▸ **Work instruction**: The data must be given again in full, with no line altered.

▸ **Study material**:

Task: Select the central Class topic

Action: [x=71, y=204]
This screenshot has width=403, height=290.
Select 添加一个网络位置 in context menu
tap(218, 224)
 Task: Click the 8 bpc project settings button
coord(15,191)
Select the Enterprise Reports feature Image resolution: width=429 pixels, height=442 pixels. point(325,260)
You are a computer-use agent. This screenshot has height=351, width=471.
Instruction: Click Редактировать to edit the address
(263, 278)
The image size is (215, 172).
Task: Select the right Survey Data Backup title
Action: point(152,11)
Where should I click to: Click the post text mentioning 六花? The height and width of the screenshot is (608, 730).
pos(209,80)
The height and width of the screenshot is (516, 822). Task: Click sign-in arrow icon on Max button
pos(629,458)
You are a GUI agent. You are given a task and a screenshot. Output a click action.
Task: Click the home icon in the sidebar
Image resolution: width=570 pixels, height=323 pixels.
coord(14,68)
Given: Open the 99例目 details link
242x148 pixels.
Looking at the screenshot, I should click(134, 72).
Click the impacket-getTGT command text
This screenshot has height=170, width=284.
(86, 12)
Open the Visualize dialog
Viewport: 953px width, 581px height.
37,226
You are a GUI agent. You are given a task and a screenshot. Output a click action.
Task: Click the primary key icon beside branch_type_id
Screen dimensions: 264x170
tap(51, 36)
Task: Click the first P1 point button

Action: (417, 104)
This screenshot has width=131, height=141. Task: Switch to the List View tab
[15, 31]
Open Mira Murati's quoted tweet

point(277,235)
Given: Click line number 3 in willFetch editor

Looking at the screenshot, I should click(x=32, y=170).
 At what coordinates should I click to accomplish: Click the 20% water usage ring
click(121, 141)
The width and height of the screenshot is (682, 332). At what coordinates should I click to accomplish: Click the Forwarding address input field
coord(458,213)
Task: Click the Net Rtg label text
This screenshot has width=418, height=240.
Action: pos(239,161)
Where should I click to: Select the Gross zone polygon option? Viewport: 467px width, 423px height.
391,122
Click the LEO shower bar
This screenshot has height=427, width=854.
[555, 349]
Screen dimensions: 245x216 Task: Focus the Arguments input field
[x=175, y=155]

▸ **Solution**:
Task: Select the central Class topic

Action: [x=71, y=204]
This screenshot has width=403, height=290.
Select 添加一个网络位置 in context menu
tap(218, 224)
 Task: Click the 8 bpc project settings button
coord(15,191)
Select the Enterprise Reports feature Image resolution: width=429 pixels, height=442 pixels. point(325,260)
You are a computer-use agent. This screenshot has height=351, width=471.
Instruction: Click Редактировать to edit the address
(263, 278)
The image size is (215, 172).
Task: Select the right Survey Data Backup title
Action: point(152,11)
Where should I click to: Click the post text mentioning 六花? The height and width of the screenshot is (608, 730).
pos(209,80)
The height and width of the screenshot is (516, 822). Task: Click sign-in arrow icon on Max button
pos(629,458)
You are a GUI agent. You are given a task and a screenshot. Output a click action.
Task: Click the home icon in the sidebar
Image resolution: width=570 pixels, height=323 pixels.
coord(14,68)
Given: Open the 99例目 details link
242x148 pixels.
Looking at the screenshot, I should click(134, 72).
Click the impacket-getTGT command text
This screenshot has height=170, width=284.
(86, 12)
Open the Visualize dialog
Viewport: 953px width, 581px height.
37,226
You are a GUI agent. You are given a task and a screenshot. Output a click action.
Task: Click the primary key icon beside branch_type_id
Screen dimensions: 264x170
tap(51, 36)
Task: Click the first P1 point button

Action: (417, 104)
This screenshot has width=131, height=141. Task: Switch to the List View tab
[15, 31]
Open Mira Murati's quoted tweet

point(277,235)
Given: Click line number 3 in willFetch editor

Looking at the screenshot, I should click(x=32, y=170).
 At what coordinates should I click to accomplish: Click the 20% water usage ring
click(121, 141)
The width and height of the screenshot is (682, 332). At what coordinates should I click to accomplish: Click the Forwarding address input field
coord(458,213)
Task: Click the Net Rtg label text
This screenshot has width=418, height=240.
Action: pos(239,161)
Where should I click to: Select the Gross zone polygon option? Viewport: 467px width, 423px height.
391,122
Click the LEO shower bar
This screenshot has height=427, width=854.
[555, 349]
Screen dimensions: 245x216 Task: Focus the Arguments input field
[x=175, y=155]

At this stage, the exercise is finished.